ACTION ITEM: Repeat each line of the data exactly as written.
════════
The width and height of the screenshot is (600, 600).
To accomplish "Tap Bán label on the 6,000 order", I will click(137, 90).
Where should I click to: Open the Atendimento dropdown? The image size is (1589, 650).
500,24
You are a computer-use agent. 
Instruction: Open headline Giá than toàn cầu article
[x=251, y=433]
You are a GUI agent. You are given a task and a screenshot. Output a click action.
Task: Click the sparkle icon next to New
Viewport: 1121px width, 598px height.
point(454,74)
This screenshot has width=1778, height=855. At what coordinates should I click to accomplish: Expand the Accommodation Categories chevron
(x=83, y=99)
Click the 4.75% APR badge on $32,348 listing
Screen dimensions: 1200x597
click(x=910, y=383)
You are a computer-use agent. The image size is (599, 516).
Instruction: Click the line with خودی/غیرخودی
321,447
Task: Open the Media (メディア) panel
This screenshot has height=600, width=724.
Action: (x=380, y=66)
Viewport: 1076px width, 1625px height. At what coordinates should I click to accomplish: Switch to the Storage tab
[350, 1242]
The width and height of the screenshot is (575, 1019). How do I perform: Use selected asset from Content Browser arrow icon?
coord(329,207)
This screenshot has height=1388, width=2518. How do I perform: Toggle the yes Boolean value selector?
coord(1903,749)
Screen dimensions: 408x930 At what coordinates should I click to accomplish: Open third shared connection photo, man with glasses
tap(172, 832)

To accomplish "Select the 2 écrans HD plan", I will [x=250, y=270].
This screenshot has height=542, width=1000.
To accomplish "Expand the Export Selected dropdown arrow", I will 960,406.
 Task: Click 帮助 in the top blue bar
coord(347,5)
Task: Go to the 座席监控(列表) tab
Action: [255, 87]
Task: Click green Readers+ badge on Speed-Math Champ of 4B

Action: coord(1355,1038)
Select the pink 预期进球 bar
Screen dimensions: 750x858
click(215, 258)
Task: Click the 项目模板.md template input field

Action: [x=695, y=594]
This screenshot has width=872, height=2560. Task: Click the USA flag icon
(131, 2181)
════════
SOLVED PROBLEM:
The width and height of the screenshot is (600, 600).
To accomplish "Tap Bán label on the 6,000 order", I will click(137, 90).
Where should I click to: Open the Atendimento dropdown? The image size is (1589, 650).
500,24
You are a computer-use agent. 
Instruction: Open headline Giá than toàn cầu article
[x=251, y=433]
You are a GUI agent. You are given a task and a screenshot. Output a click action.
Task: Click the sparkle icon next to New
Viewport: 1121px width, 598px height.
point(454,74)
This screenshot has width=1778, height=855. At what coordinates should I click to accomplish: Expand the Accommodation Categories chevron
(x=83, y=99)
Click the 4.75% APR badge on $32,348 listing
Screen dimensions: 1200x597
click(x=910, y=383)
You are a computer-use agent. The image size is (599, 516).
Instruction: Click the line with خودی/غیرخودی
321,447
Task: Open the Media (メディア) panel
This screenshot has height=600, width=724.
Action: (x=380, y=66)
Viewport: 1076px width, 1625px height. At what coordinates should I click to accomplish: Switch to the Storage tab
[350, 1242]
The width and height of the screenshot is (575, 1019). How do I perform: Use selected asset from Content Browser arrow icon?
coord(329,207)
This screenshot has height=1388, width=2518. How do I perform: Toggle the yes Boolean value selector?
coord(1903,749)
Screen dimensions: 408x930 At what coordinates should I click to accomplish: Open third shared connection photo, man with glasses
tap(172, 832)

To accomplish "Select the 2 écrans HD plan", I will [x=250, y=270].
This screenshot has height=542, width=1000.
To accomplish "Expand the Export Selected dropdown arrow", I will 960,406.
 Task: Click 帮助 in the top blue bar
coord(347,5)
Task: Go to the 座席监控(列表) tab
Action: [255, 87]
Task: Click green Readers+ badge on Speed-Math Champ of 4B

Action: coord(1355,1038)
Select the pink 预期进球 bar
Screen dimensions: 750x858
click(215, 258)
Task: Click the 项目模板.md template input field

Action: [x=695, y=594]
This screenshot has width=872, height=2560. Task: Click the USA flag icon
(131, 2181)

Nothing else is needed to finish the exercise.